◆ ASSIGNED TASK ◆
The answer consists solely of the lines running from the one with "The image size is (2555, 1211)." through the final line below, transcribed exactly and without any pictures.

[Dataset items]
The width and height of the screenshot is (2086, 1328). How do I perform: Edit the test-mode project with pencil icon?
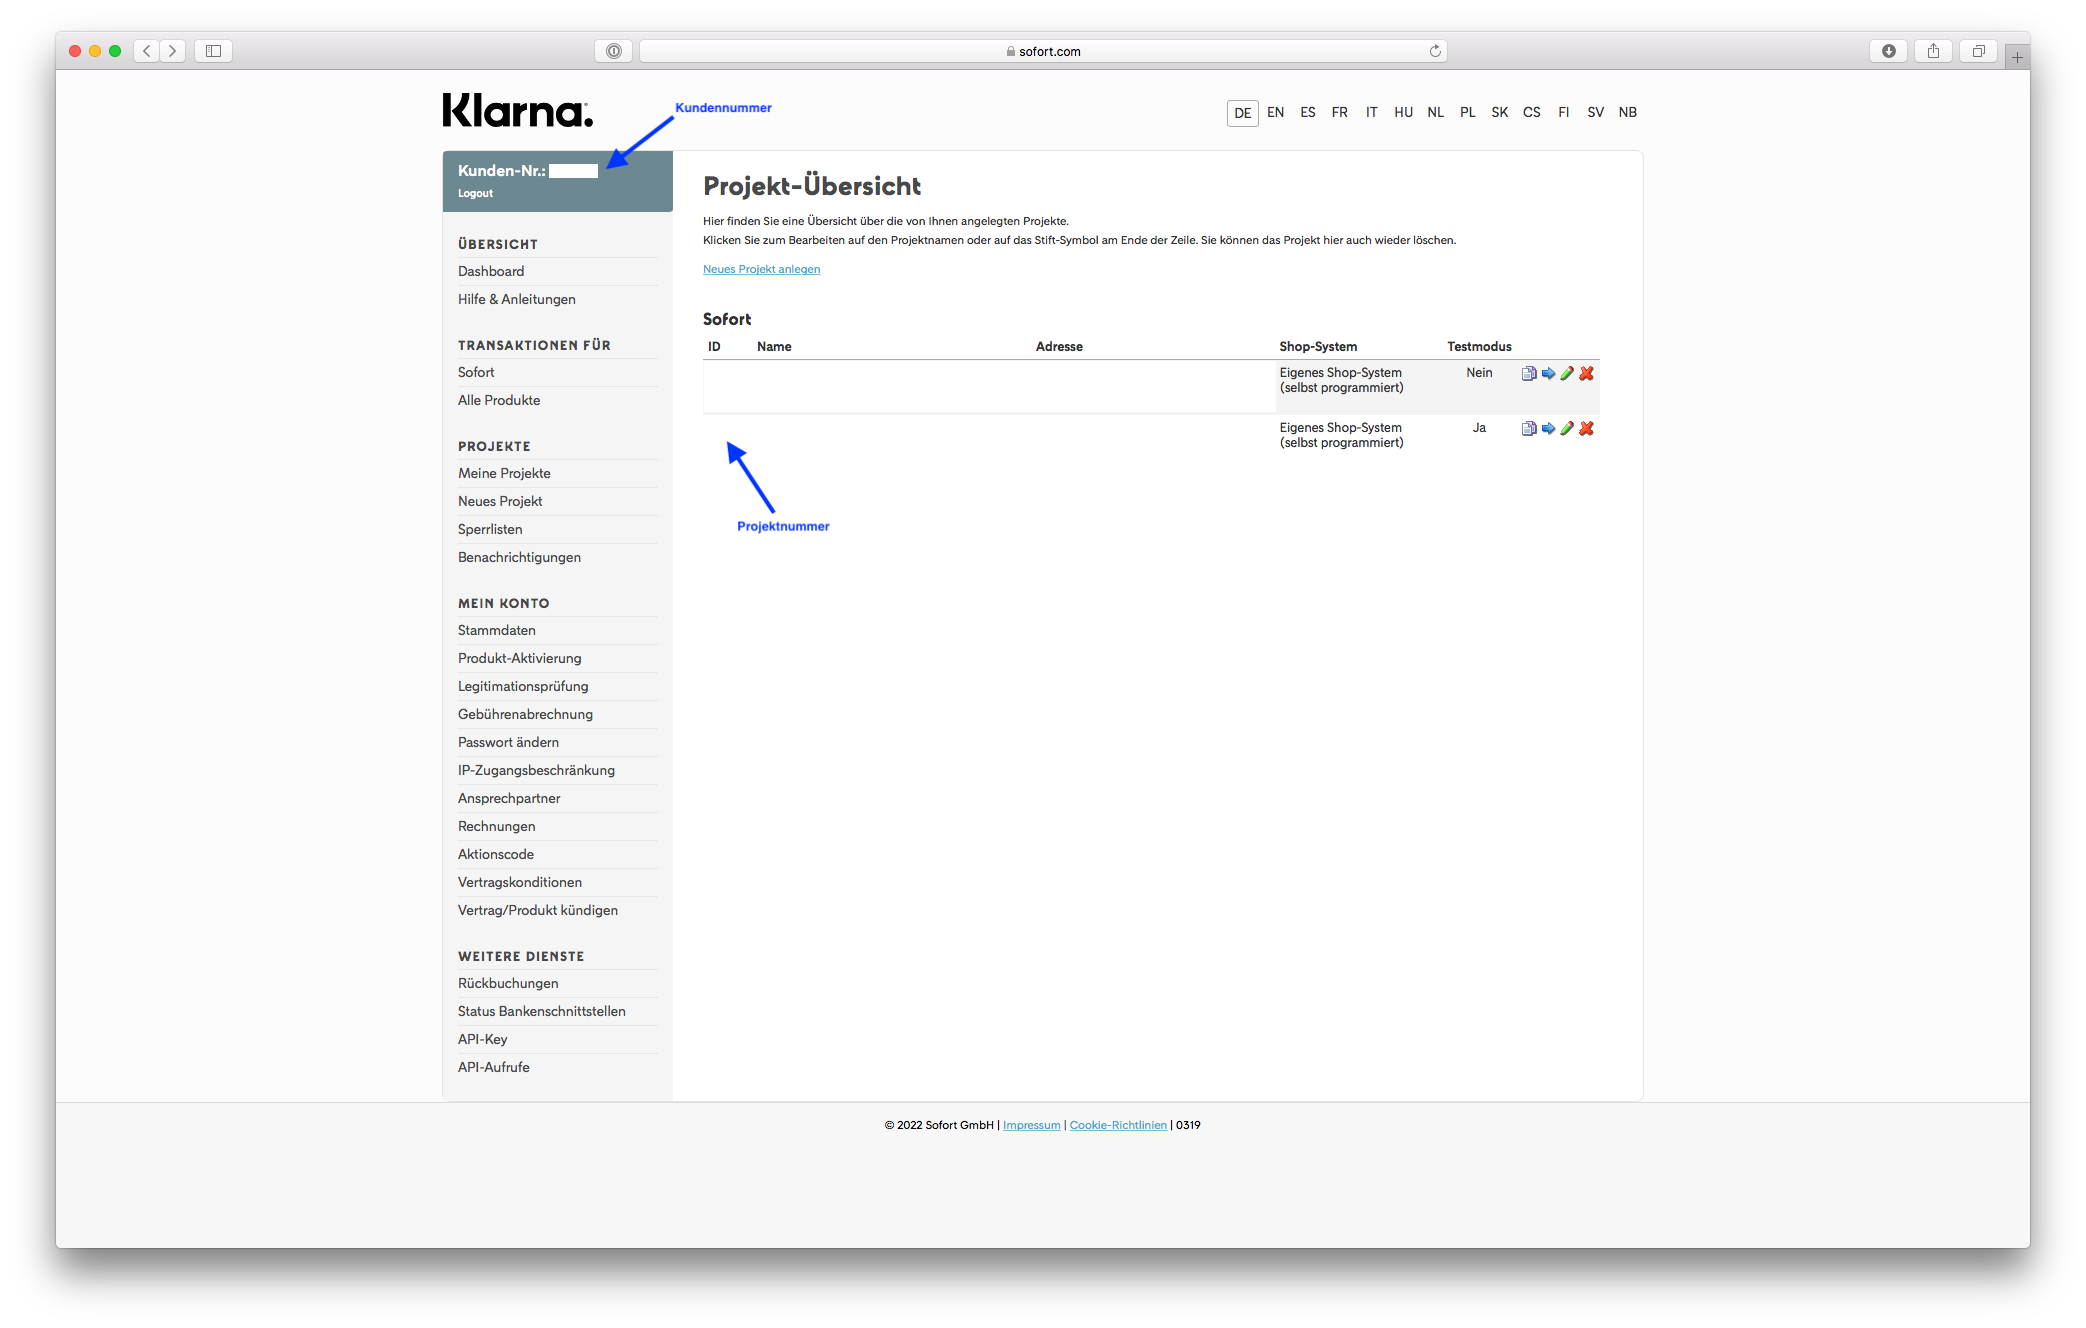(1567, 429)
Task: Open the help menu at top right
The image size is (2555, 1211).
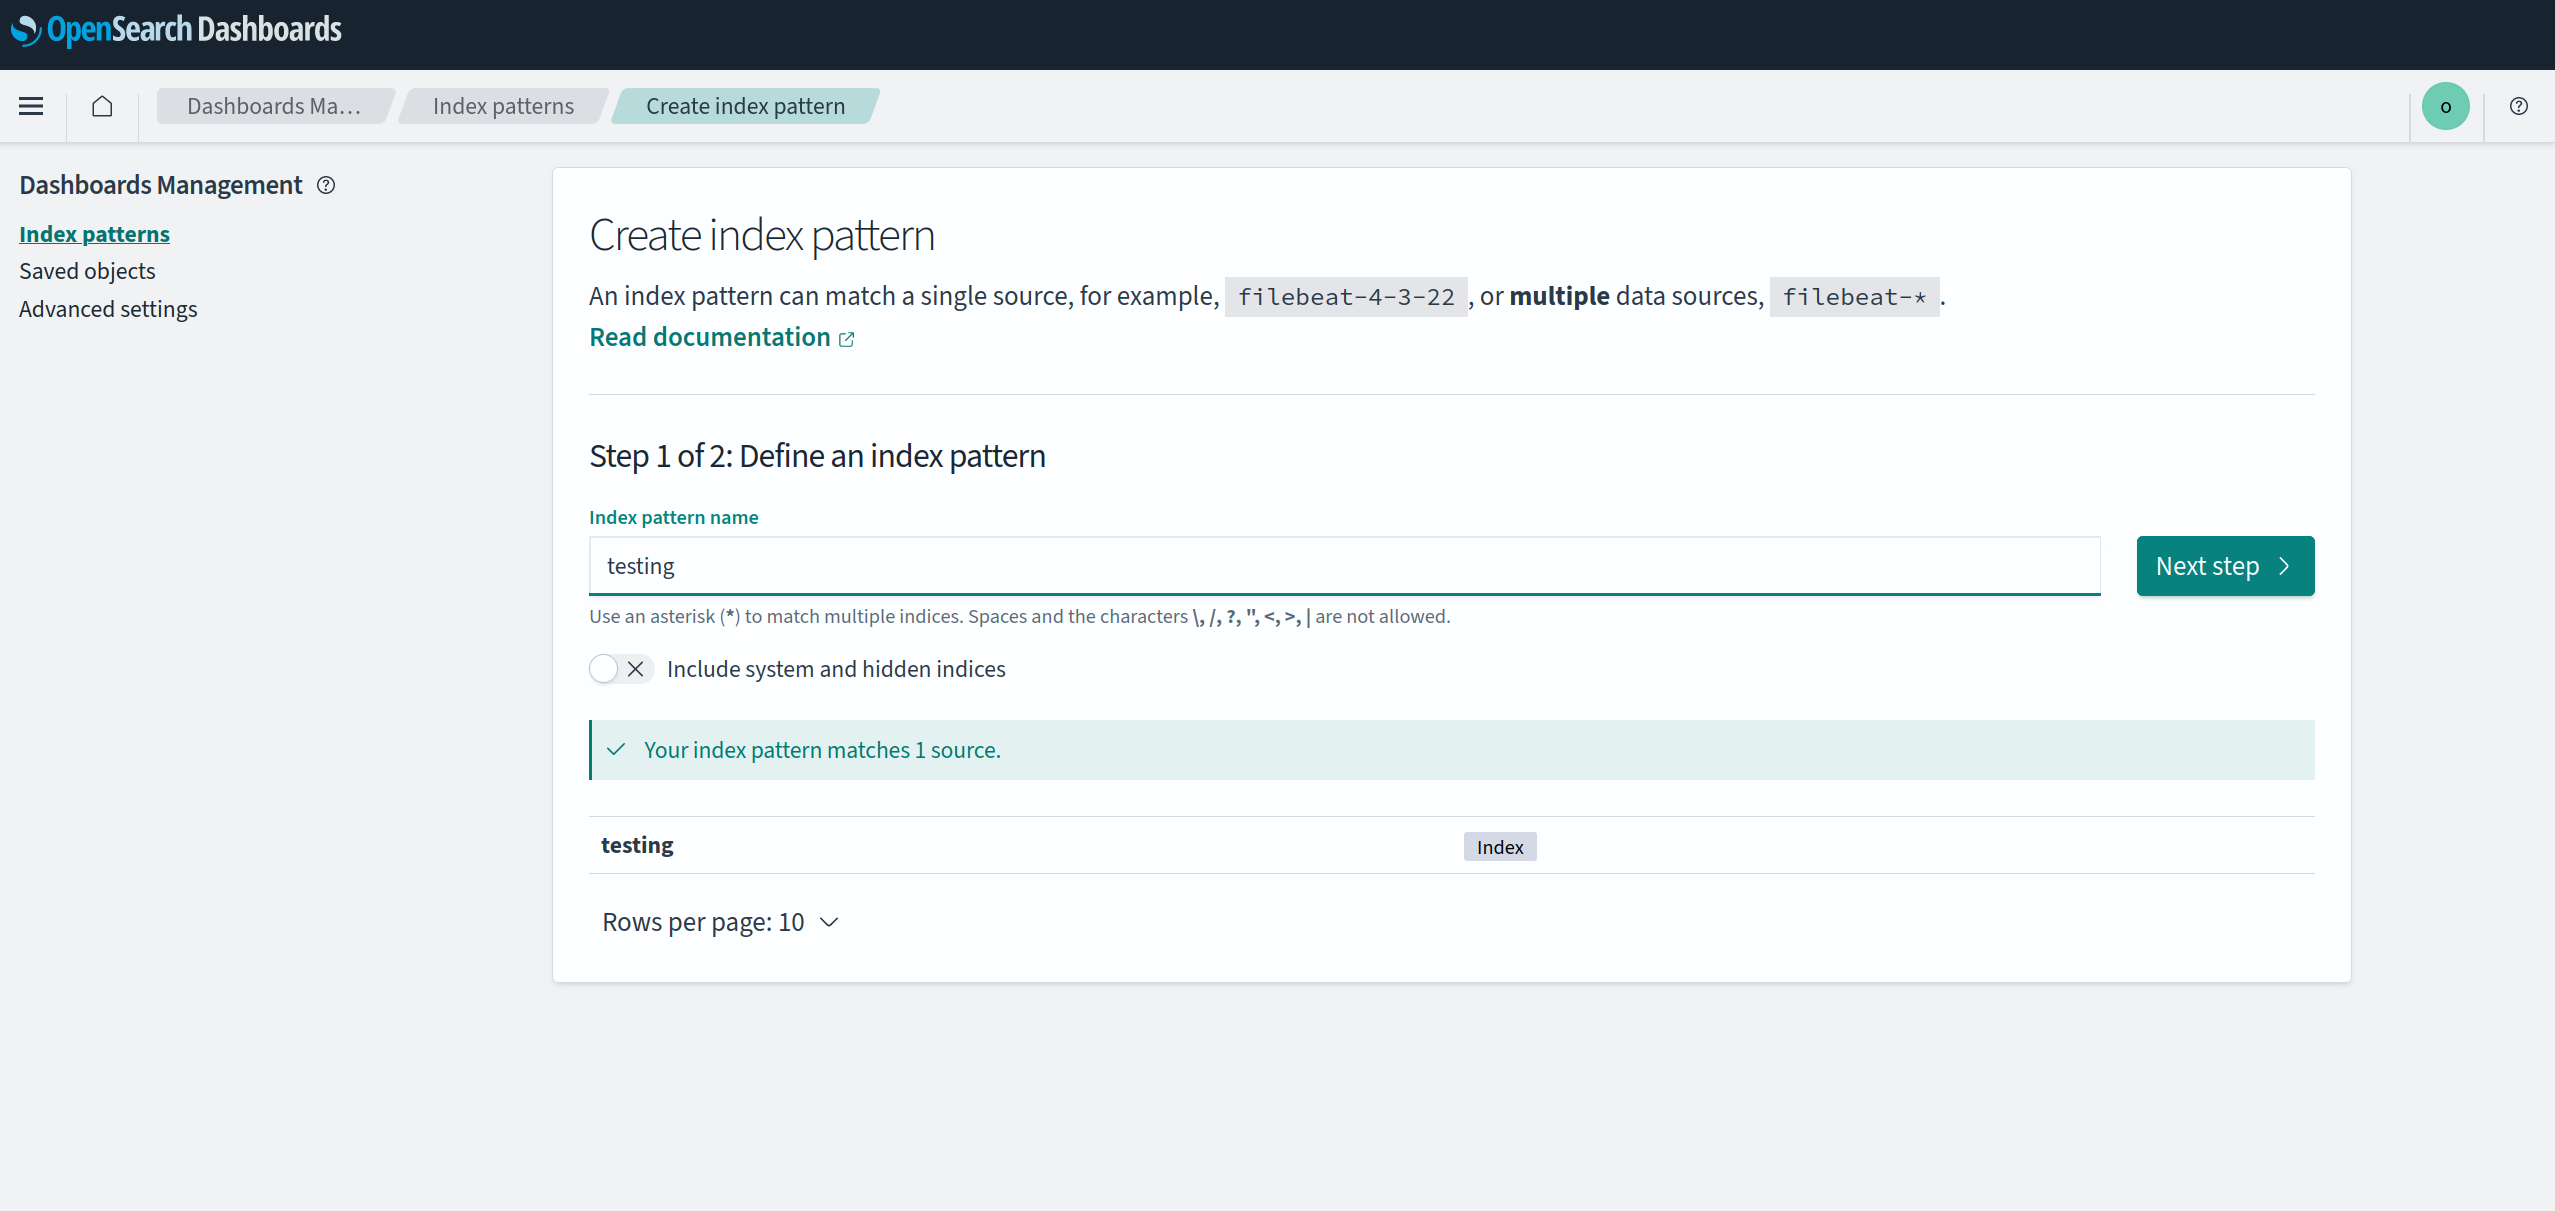Action: pyautogui.click(x=2519, y=106)
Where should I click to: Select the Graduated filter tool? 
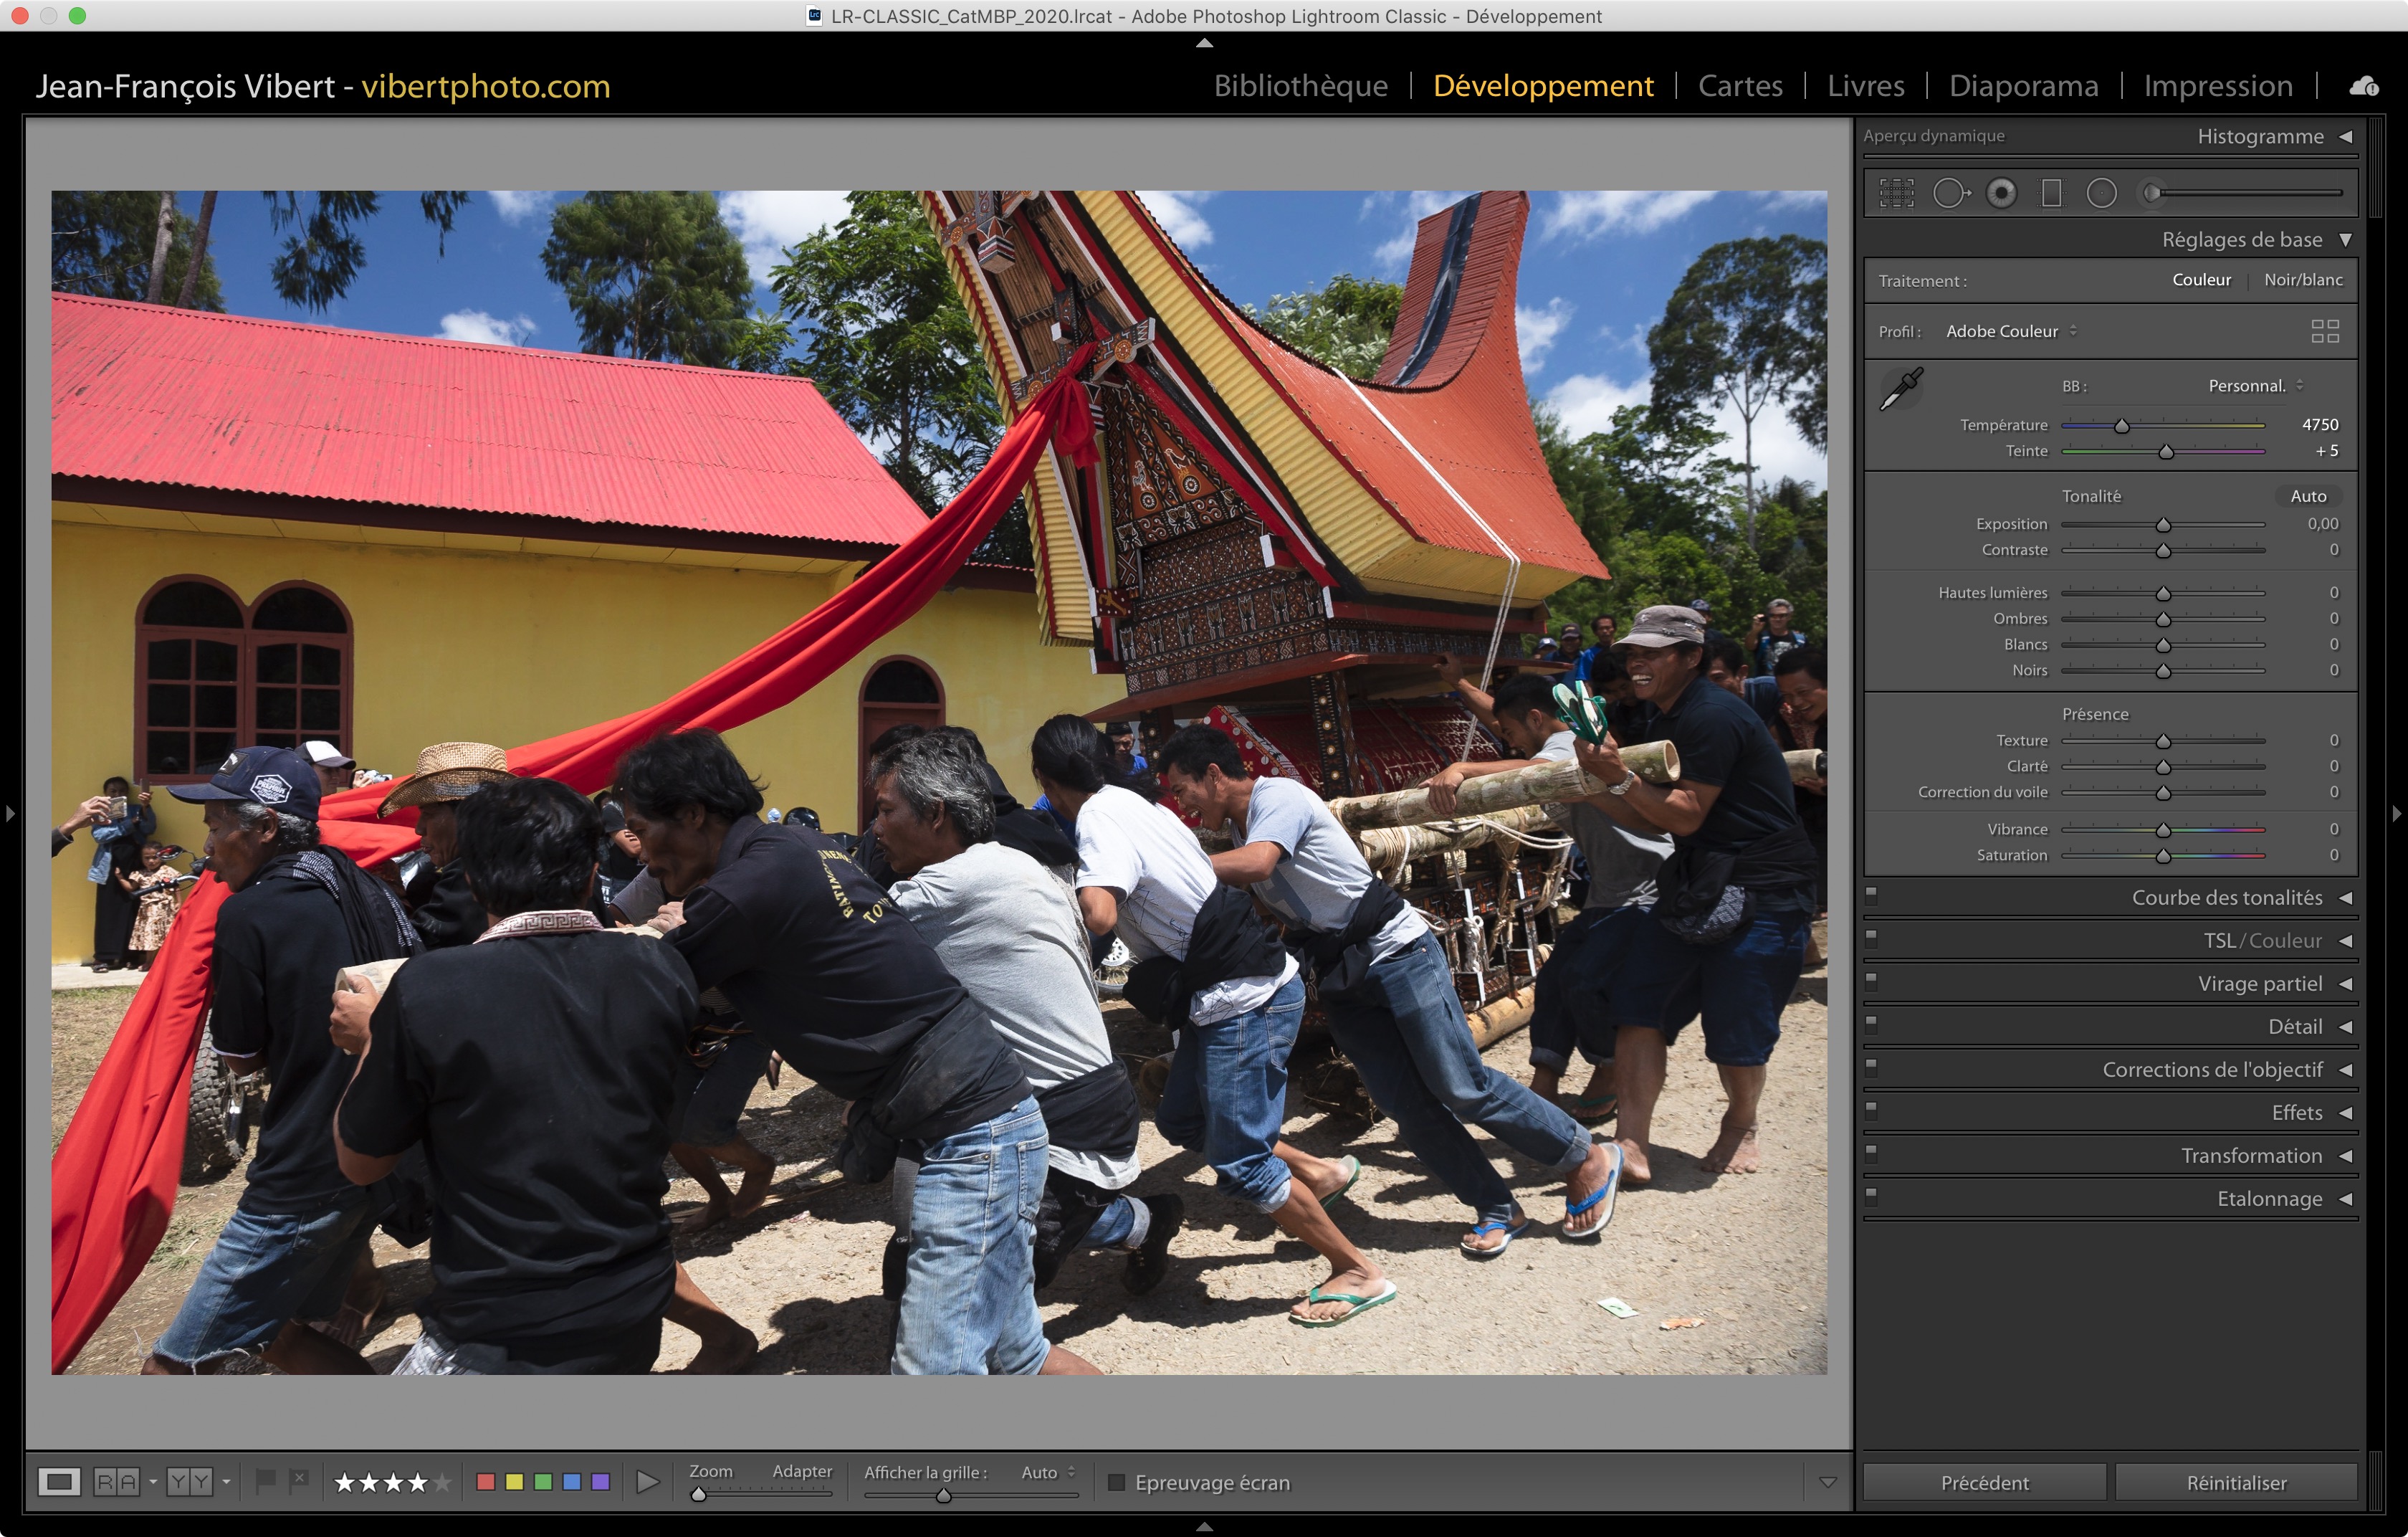[x=2051, y=193]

◆ ANSWER TO THE PROBLEM ◆
The image size is (2555, 1211).
Action: pyautogui.click(x=2519, y=106)
Where should I click to: Select the Graduated filter tool? 
[x=2051, y=193]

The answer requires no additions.